Current global estimates of the impact of fake and substandard drugs is estimated to be as high as 10% of all medicines, costing up to $200 billion, in low- and middle-income countries.
Director of the local Government Analyst Food & Drugs Department (GAFDD) Marlan Cole told Stabroek Business earlier this week that when account is taken of the amount of resources that are pumped into the fake drugs industry, fending off the menace will always be a challenge to poor countries like Guyana. “The issue of medications associated with children’s diseases is particularly troubling,” he says.
In a further printed response Cole said that his Department works in close collaboration with the Guyana Revenue Authority (GRA) “issuing a licence and permit before any prescription drug is registered. We also have Inspectors processing licences before imports.”
“All of these procedures are in compliance with the Food and Drug Act Chapter 34:03 which also affords GAFDD officials the power to enter premises to inspect drugs and to seize and confiscate fake or any substandard drugs,” Cole says. Moreover, the statement afforded the Stabroek Business by the GAFDD Head states that before prescription drugs can be imported they must be registered according to the Food and Drug regulations.
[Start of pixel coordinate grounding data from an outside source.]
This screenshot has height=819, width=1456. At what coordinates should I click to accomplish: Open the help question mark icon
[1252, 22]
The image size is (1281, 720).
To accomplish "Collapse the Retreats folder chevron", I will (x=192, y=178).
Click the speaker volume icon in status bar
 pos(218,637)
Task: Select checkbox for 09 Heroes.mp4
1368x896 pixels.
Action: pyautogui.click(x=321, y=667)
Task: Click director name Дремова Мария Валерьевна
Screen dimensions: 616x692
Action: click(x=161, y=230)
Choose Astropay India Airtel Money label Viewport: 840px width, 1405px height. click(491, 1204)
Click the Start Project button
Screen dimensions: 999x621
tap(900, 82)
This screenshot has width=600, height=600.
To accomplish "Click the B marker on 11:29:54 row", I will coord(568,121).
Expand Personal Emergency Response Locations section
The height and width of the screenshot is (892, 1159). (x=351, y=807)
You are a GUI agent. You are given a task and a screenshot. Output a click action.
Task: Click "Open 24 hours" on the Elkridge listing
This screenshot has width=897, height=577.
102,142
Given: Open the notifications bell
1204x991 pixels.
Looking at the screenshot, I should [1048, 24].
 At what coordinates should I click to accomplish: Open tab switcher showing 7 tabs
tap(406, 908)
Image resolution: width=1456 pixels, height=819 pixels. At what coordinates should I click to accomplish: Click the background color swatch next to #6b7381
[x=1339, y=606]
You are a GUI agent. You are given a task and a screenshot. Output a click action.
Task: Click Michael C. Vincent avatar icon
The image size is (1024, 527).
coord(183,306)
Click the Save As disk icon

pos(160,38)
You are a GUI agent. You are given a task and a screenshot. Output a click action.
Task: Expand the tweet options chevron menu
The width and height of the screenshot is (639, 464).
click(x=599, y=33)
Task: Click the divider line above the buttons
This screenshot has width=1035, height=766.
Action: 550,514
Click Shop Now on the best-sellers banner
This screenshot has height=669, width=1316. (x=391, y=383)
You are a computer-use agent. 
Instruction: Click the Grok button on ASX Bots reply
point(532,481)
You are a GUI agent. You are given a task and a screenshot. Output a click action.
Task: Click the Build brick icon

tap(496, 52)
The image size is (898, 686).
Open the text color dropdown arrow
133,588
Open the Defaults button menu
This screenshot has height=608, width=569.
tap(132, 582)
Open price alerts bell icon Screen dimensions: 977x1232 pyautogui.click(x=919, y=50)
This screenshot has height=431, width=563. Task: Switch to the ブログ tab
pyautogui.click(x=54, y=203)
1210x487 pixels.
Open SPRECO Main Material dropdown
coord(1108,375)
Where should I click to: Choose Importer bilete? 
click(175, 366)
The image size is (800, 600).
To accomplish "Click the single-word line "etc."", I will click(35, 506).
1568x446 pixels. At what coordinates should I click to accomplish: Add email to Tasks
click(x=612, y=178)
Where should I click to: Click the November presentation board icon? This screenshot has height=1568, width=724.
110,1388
Beyond this, the GAFDD, almost two years ago, teamed up with the Caribbean Public Health Agency’s (CARPHA) Caribbean Regulatory System (CRS) to develop electronic drug registration procedures in collaboration with manufacturers and distributors. Additionally, Guyana also enjoys a collaborative arrangement with the PAHO/WHO Global Drug Monitoring System that provides access to information that could help detect and eliminate sub-standard and falsified drugs.
Still, Cole says, the GAFDD is not so naïve as to assume that its defences against fake and substandard drugs, including those linked to the treatment of children’s diseases are impregnable. “We never forget that we are up against an organization that is rich and powerful and has tools at its disposal to respond to the defences that we erect. It really is a question of seeking to adjust where information is received and acted on regarding Substandard and Falsified (SF) drugs.
“In the recent past the Department has initiated and responded to several litigious actions involving defaulters with measured success in the Courts though we have not caused this to allow us to get ahead of ourselves,” Cole says.
“We are still involved in a battle out there”, he added. Among the primary areas of concern insofar as the proliferation of fake and sub-standard drugs in developing countries is concerned is anti-malarials, given the high level of child deaths associated with malaria (a disease that is common in Guyana) each year.
Antimalarials and artemisinin combination therapy (often called ACT) are the best solution for treating malaria.
A second key concern in low- and middle-income countries is antibiotics for treating childhood pneumonia with reports suggesting that each year, antibiotics that are either fake or substandard may well be responsible for as many childhood fatalities as fake anti-malarials.